Following Xona Partners’ annual market update, I wanted to share a clearer view of the U.S. telecom market as I see it today. The industry has entered a structural reset. Operators are consolidating around fiber as the strategic asset, convergence as the competitive lever and disciplined capital allocation as the operating reality. Strategic acquisitions and divestments continue to reshape footprints, with fiber assets receiving the greatest attention as operators work to strengthen their market position.
At the same time, operators are accelerating AI adoption to reduce opex, improve customer experience and limit churn. Satellite services remain complementary, with muted impact on large operators and usage concentrated among smaller providers in rural and remote areas. For major operators, satellite offers optionality across service tiers and supports customer stickiness rather than driving disruption.
This combination of fiber-centric investment, convergence driven competition, capital discipline and AI enabled operations defines the new operating model taking shape across the sector.
Fiber Becomes the Center of Gravity
Operators continue to double down on fiber, which now receives a larger share of capex alongside growing interest in strategic acquisitions. For mobile operators, fiber is positioned as the long-term asset while wireless is managed for scale and retention rather than aggressive expansion. Fiber becomes the anchor service that keeps customers through bundling and convergence. Verizon reports that bundled users are 40% less likely to churn, reinforcing the strategic value of integrated offerings.

= = =

### Your instructions
Continue the overview of the U.S. telecom market from the point at which it stops.

### Stored data
= = =

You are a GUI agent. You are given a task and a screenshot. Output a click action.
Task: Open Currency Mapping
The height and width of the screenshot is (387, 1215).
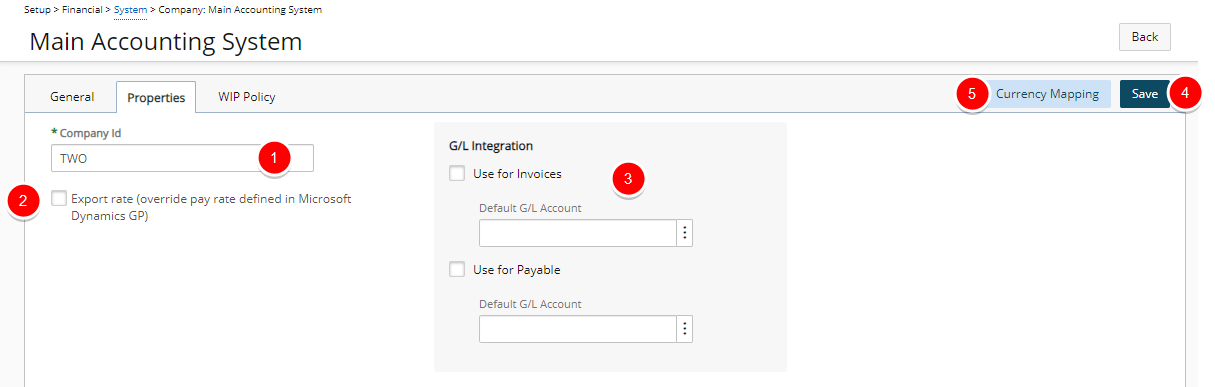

= = =

### Result
Fiber has also become the primary target for acquisitions. Verizon moved on Frontier and AT&T acquired Lumen, while strategic partnerships and joint ventures remain T-Mobile’s preferred approach. More activity is likely as operators compete for market share. For Verizon and AT&T, fiber also provides a path to lower operational costs by decommissioning copper and migrating customers to fiber.
Operators now frame fiber not only as superior broadband but as the substrate for future services. Executives describe fiber as an enabler for low latency compute and edge inferencing. The language remains fuzzy, but the intent is clear. Fiber gives operators optionality for AI workloads, enterprise services and differentiated fixed offerings.
Convergence as the New Battleground
Convergence has become the primary competitive lever across the sector. Mobile operators use wireless as the relationship anchor and fiber as the long term retention tool. Cable operators use wireless defensively to slow broadband churn. Both sides see convergence as essential to protecting share and expanding household penetration.
The competitive dynamic is shifting from product versus product to bundle versus bundle. Operators that control both access paths gain more pricing flexibility, lower churn and greater customer lifetime value. Satellite plays a complementary role in this model, offering coverage optionality rather than direct competition.
This convergence driven competition sets the stage for the capital discipline and AI adoption themes that follow.
Capital Discipline Meets Market Reality
Management teams face a delicate, if not impossible, balancing act as they work to reduce debt, control capex and opex, return cash to shareholders and, in some cases such as Verizon, repurchase shares. Retention tactics built on free handsets and promotional lines have largely disappeared, with Verizon again serving as the clearest example.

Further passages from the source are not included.